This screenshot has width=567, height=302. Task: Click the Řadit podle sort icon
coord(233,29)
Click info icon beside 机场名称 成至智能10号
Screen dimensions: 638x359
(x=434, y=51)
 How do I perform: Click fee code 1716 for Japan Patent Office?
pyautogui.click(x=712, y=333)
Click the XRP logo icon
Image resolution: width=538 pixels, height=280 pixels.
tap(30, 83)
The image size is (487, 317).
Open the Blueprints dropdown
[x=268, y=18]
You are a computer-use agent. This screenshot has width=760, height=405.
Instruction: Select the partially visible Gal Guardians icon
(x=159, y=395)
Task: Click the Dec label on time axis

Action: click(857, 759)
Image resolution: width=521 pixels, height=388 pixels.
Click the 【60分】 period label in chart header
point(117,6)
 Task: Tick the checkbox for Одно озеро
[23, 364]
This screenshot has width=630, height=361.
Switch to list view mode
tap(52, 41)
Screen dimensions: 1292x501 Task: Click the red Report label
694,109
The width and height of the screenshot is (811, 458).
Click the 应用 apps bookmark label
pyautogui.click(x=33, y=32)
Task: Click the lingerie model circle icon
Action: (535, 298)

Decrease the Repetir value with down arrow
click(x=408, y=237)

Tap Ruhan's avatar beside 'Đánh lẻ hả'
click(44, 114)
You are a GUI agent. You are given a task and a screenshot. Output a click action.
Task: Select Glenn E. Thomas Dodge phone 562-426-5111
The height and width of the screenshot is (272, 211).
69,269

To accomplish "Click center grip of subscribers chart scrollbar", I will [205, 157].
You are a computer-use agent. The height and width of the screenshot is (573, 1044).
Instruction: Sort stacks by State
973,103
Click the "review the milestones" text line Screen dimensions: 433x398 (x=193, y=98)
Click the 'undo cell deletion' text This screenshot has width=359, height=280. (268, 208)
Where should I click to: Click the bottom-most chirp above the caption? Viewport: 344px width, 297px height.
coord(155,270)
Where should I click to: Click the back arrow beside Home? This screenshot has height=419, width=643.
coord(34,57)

==*==

* What is needed
Can you edit the stretch from the line containing "Click the XRP logo icon" through the last line, replacing "Blueprints" with "Templates" and changing nothing else? Return only those lines.

* Exercise answer
Click the XRP logo icon
Image resolution: width=538 pixels, height=280 pixels.
tap(30, 83)
The image size is (487, 317).
Open the Templates dropdown
[x=268, y=18]
You are a computer-use agent. This screenshot has width=760, height=405.
Instruction: Select the partially visible Gal Guardians icon
(x=159, y=395)
Task: Click the Dec label on time axis

Action: click(857, 759)
Image resolution: width=521 pixels, height=388 pixels.
Click the 【60分】 period label in chart header
point(117,6)
 Task: Tick the checkbox for Одно озеро
[23, 364]
This screenshot has width=630, height=361.
Switch to list view mode
tap(52, 41)
Screen dimensions: 1292x501 Task: Click the red Report label
694,109
The width and height of the screenshot is (811, 458).
Click the 应用 apps bookmark label
pyautogui.click(x=33, y=32)
Task: Click the lingerie model circle icon
Action: (535, 298)

Decrease the Repetir value with down arrow
click(x=408, y=237)

Tap Ruhan's avatar beside 'Đánh lẻ hả'
click(44, 114)
You are a GUI agent. You are given a task and a screenshot. Output a click action.
Task: Select Glenn E. Thomas Dodge phone 562-426-5111
The height and width of the screenshot is (272, 211).
69,269

To accomplish "Click center grip of subscribers chart scrollbar", I will [205, 157].
You are a computer-use agent. The height and width of the screenshot is (573, 1044).
Instruction: Sort stacks by State
973,103
Click the "review the milestones" text line Screen dimensions: 433x398 (x=193, y=98)
Click the 'undo cell deletion' text This screenshot has width=359, height=280. (268, 208)
Where should I click to: Click the bottom-most chirp above the caption? Viewport: 344px width, 297px height.
coord(155,270)
Where should I click to: Click the back arrow beside Home? This screenshot has height=419, width=643.
coord(34,57)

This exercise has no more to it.